To my left, two dust devils dance around one another in a vast acreage of red dirt and brush, their bases hopping around like they too feel the heat on the ground. It’s quite lovely what nature does when she thinks she’s not being watched. Deer delicately pick the flowers out of the prickly pears. Cows lay peacefully in the shade of any tree they can find, their sides and rumps touching I imagine, because they just want to be sure of each other. Vultures float in tornadoes around something dying or decaying, their bellies anxious for a meal.
Makes me wonder what we do most when we think we’re not being watched. In a lot of cases, I don’t think we’re much different from the dust devils, the deer, the cows, or the vultures. We’re all part of this bizarre life quilt sewn together by all of our strange and often misunderstood isms. It’s quite lovely.
‘The Midnight Cool’ reaches the end of a chapter and so I switch my speakers over to Old Crow’s version of Bob Dylan’s “Visions of Johanna.” I turn it up as loud as my speakers will go singing along with every complex lyric, giddy and thrilled that in a few short hours, I’ll be at my home away from home—the land of 1,000 donkeys—the place where my fire for change is stoked like no other.

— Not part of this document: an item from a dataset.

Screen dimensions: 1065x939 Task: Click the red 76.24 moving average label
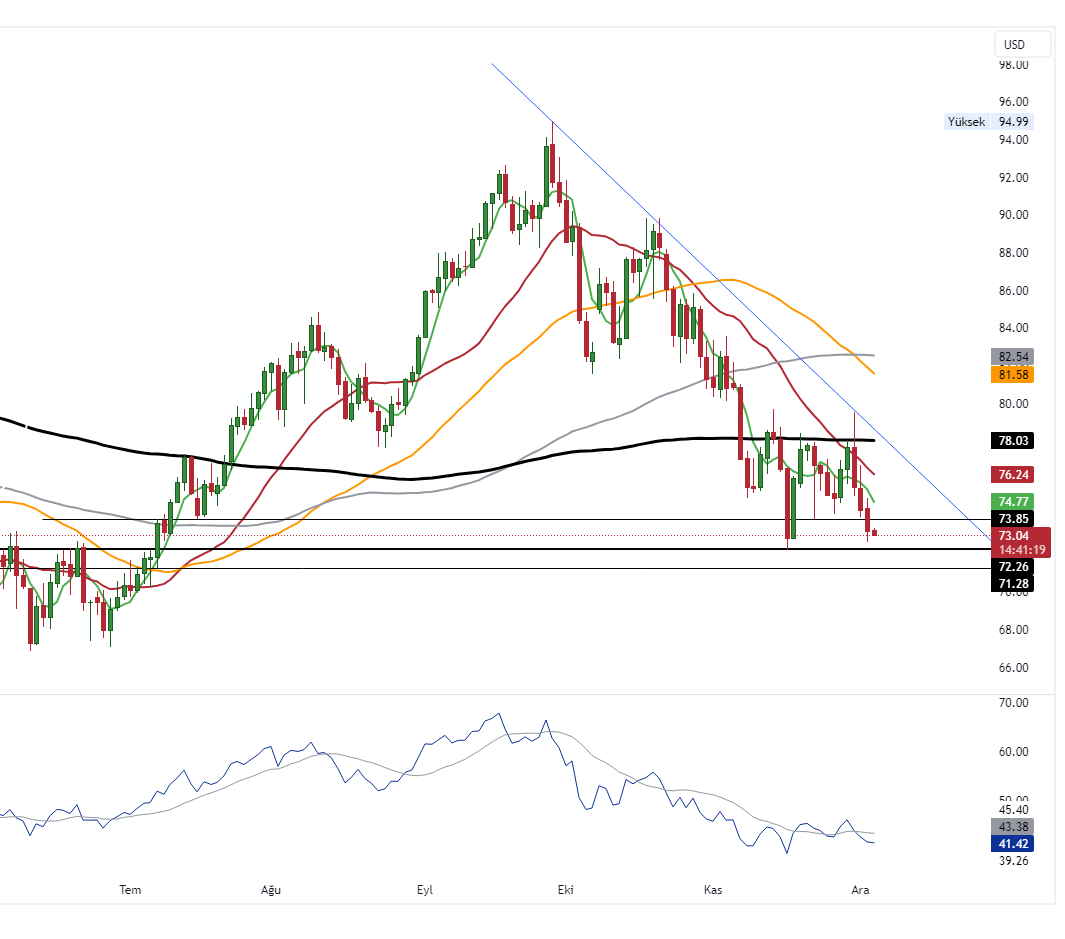coord(1012,474)
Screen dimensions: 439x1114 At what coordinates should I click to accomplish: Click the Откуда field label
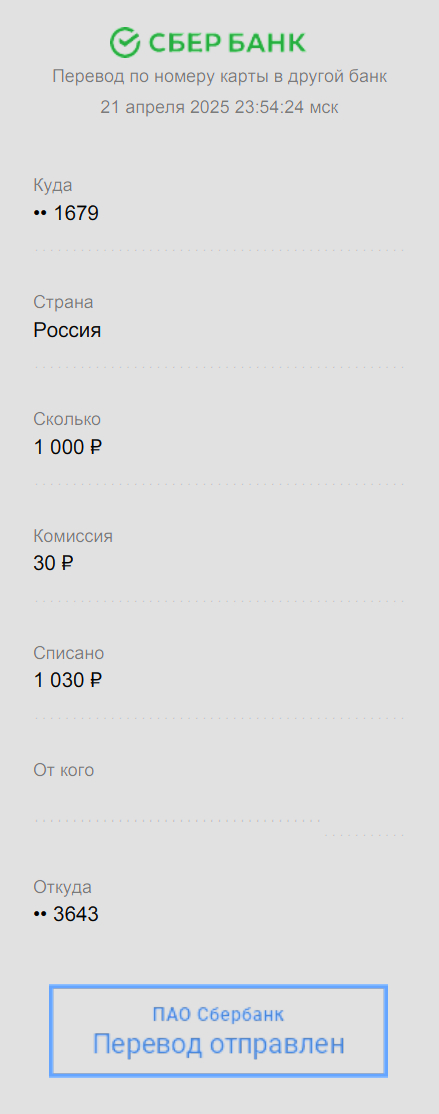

Here’s to donkeys. Here’s to those who fight for them. Here’s to those who hopefully come to know them. And here’s to each other:
“…Voices echo this is what salvation must be like after a while…”
Reblogged this on A Donkumentary and commented:
I recall this story from last summer for two reasons: 1) it’s already hotter than blue blazes out there and 2) the launching of Lost Meadows Mule Refuge (LMMR, a division of PVDR) has me so excited to start shining more light on mules and the similar plight they face. Like donkeys, mules built this country and then have seemingly been forgotten since. For more information on LMMR visit our website at mulerescue.org.
Side note: the book I reference in this post, “The Midnight Cool,” is really a wonderful novel – both as a read and a listen on Audible – I can’t recommend enough.